→ **Source**
◇ ◇ ◇ ◇ ◇

Guitar-group of kids

My waiting list had grown, especially with prospective guitar students. What to do? I multiplied my time this summer teaching an 8-week group guitar class (read about my 8-week vocal group here: https://blog.musicteachershelper.com/group-lessons/).

Part 2: Group Guitar Class

I’ve seen great success with group guitar classes in the past—this was no exception. Here’s how I went about it. You may have excellent ideas, too. We’d love to read about them, if you’d share them below!

*How many in a group? Six students signed up. I’ve had as few as three and as many as thirteen. I’ve been in larger groups myself, so I’d go up as high as twenty. The toughest part of that is tuning. I have them come early for that.

*What ages? Ten to adult. This group had three children (10+) and three adults. Though I enjoy groups of similar ages, I think the ones with adults and kids together are the most fun. The generations encourage and enrich one another, and the adults tend to remove the need-to-be-cool factor. We can get silly or serious. It makes the youngsters more open to songs of a variety of genres and decades.

*How long are classes? I aimed for forty-five minutes, but we usually ended up going over.

◇ ◇ ◇ ◇ ◇

→ **Recorded data**
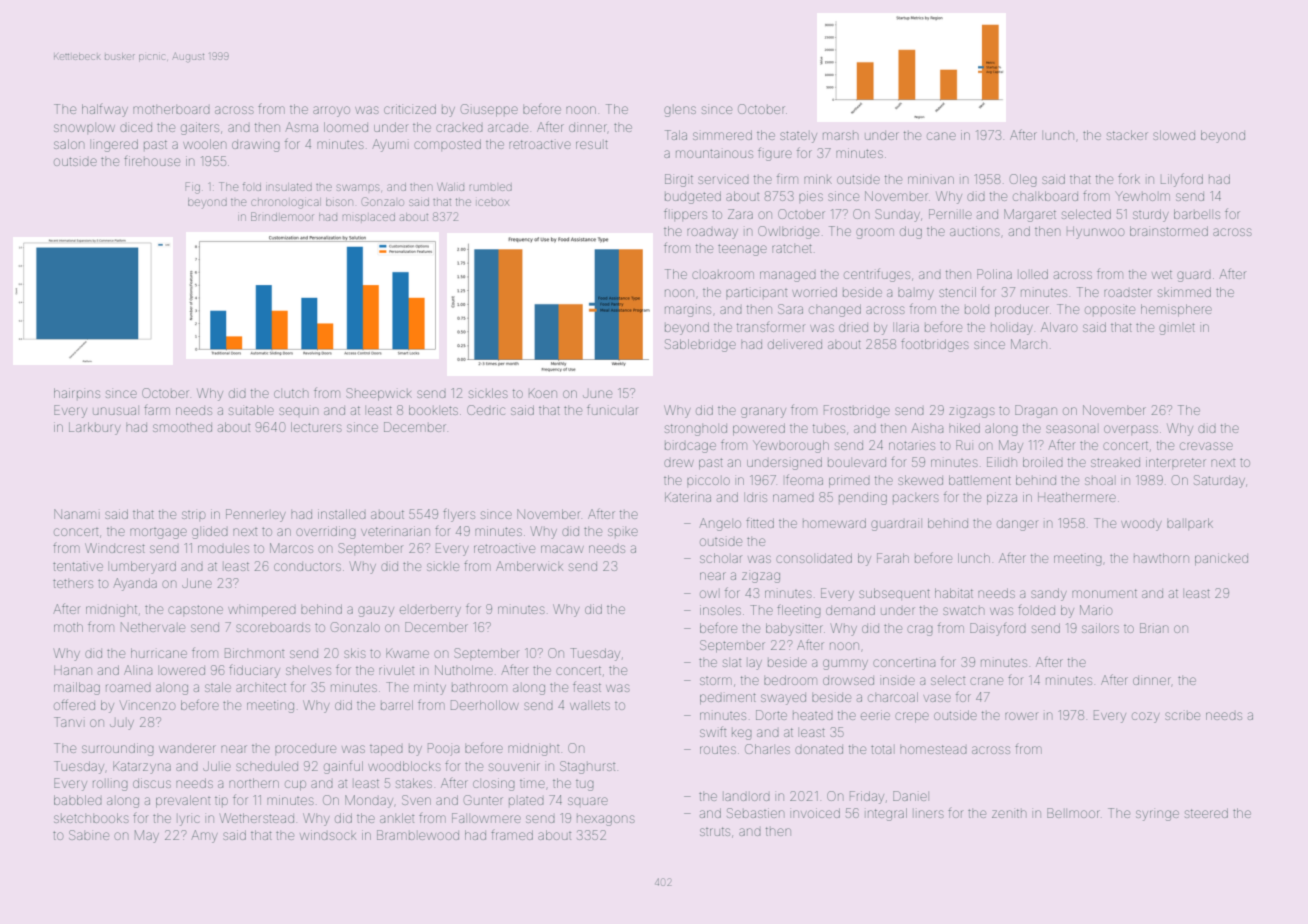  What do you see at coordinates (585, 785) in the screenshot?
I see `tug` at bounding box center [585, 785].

◇ ◇ ◇ ◇ ◇

→ **Problems and tasks**
1. List every topic question in the group guitar class post that opens with an asterisk.
2. In the group guitar class post, how long did the teacher aim to make each class?
3. Continue the group guitar class post after its last sentence.

→ **Answers by task**
1.
How many in a group?
What ages?
How long are classes?

2. Forty-five minutes, though the classes usually ran longer.

3.
*Materials used? This class was for absolute beginners. I came up with my own instructional materials and compiled appropriate songs, which has given me complete freedom to tweak as I go for the particular group. I also have future group guitar class materials for advanced beginners, intermediate, advanced intermediate, and advanced. I’ve often had students stay with me through all five groups, and then enroll in private lessons.

I present most songs as chord/lyric sheets. I decorate with copyright-free clipart.

Each student must have an acoustic guitar to play. No electrics—I don’t like to mess with cords and amps in a group. I’d get hoarse talking over them!

guitars on stands

*Where to hold the class? I’ve taught in my home studio, in my living room, and at two different churches in town, depending on the size of the classes. They all work well.